Diciamocelo, però: siamo onesti. Quante di queste immagini sono...beh, diciamo... un po' datate? Un po' troppo serie? Un po' troppo uguali?
Le Madonne di Fatima: Un mare di azzurro e bianco
Non fraintendetemi, rispetto la tradizione. Ma dopo aver visto la centesima immagine della Madonna con lo sguardo sofferente e le mani giunte, ammetto che mi viene voglia di urlare: "Un po' di colore, per favore! Un sorriso! Una posa diversa!".
È sempre lo stesso schema. Velo bianco, abito azzurro, rosario in mano. Tre pastorelli in adorazione. Edificio bianco in lontananza. Perfetto. Impeccabile. E terribilmente... prevedibile.
Un'opinione impopolare? Forse.
So che sto per dire qualcosa di scandaloso, ma a volte mi sembra che le immagini della Madonna di Fatima siano più simili a pubblicità che a rappresentazioni artistiche. Tutte studiate per evocare un certo tipo di emozione, tutte uguali nell'estetica.

È come quando vai al ristorante e ordini la pasta al pomodoro. Sai già cosa aspettarti. Buona, per carità, ma senza sorprese. Ecco, per me, molte immagini della Madonna di Fatima sono la pasta al pomodoro dell'iconografia religiosa.
E non fraintendiamoci. La pasta al pomodoro è un classico. Ma a volte hai voglia di qualcosa di diverso, no?

Un po' di creatività, gente!
Non sto dicendo che dovremmo vestire la Madonna con un paio di jeans e un giubbotto di pelle. Ma un po' di innovazione non farebbe male. Un artista che osa un po' di più. Un'interpretazione moderna. Qualcosa che ci faccia dire: "Wow! Non l'avevo mai vista così!".
Magari una Madonna con un'espressione più...determinata? Una Madonna che ci guarda con occhi pieni di speranza invece che di tristezza?

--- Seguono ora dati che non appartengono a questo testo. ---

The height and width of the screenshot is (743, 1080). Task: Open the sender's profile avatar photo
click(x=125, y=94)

Una Madonna che, invece del rosario, ha in mano... non so... un libro? (Ok, forse sto esagerando...).
Oppure, che ne dite di una Madonna che ride? Immaginate la scena: la Madonna di Fatima che, invece di piangere lacrime di dolore, ride di gioia. Scandaloso? Forse. Ma anche incredibilmente liberatorio.

Forse, il problema non è la Madonna di Fatima in sé, ma la nostra incapacità di immaginarla in modo diverso. Siamo così abituati a vederla in un certo modo che ci sembra sacrilego anche solo pensare a una versione alternativa.
Ma forse, proprio rompendo gli schemi, potremmo riscoprire la vera essenza del messaggio di Fatima: un messaggio di speranza, di fede, e soprattutto, di amore. E l'amore, si sa, è creativo, inaspettato, e a volte anche un po' pazzo.

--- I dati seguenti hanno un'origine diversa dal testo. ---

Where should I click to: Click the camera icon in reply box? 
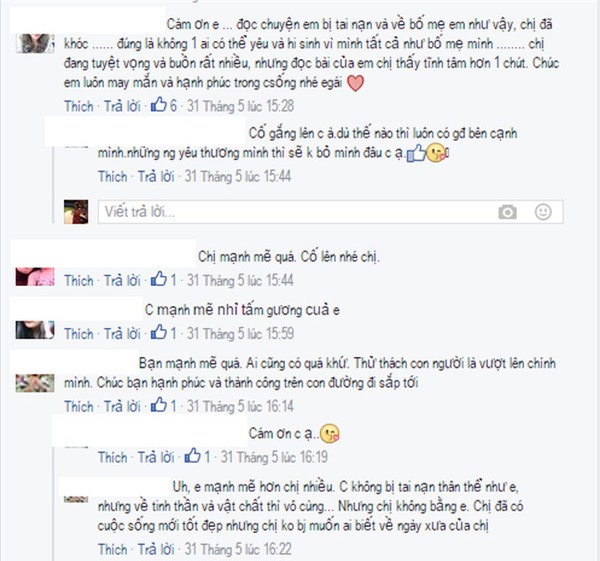[507, 212]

Quindi, la prossima volta che vedete un'immagine della Madonna di Fatima, fermatevi un attimo. E chiedetevi: "Cosa mi dice questa immagine? E cosa potrei immaginarmi di diverso?".
Magari, chissà, troverete la vostra personale Madonna di Fatima. Quella che vi parla al cuore. Quella che vi fa sorridere. Quella che, finalmente, non assomiglia a tutte le altre.
E se poi vi accusano di eresia, beh, potete sempre dire che è colpa mia.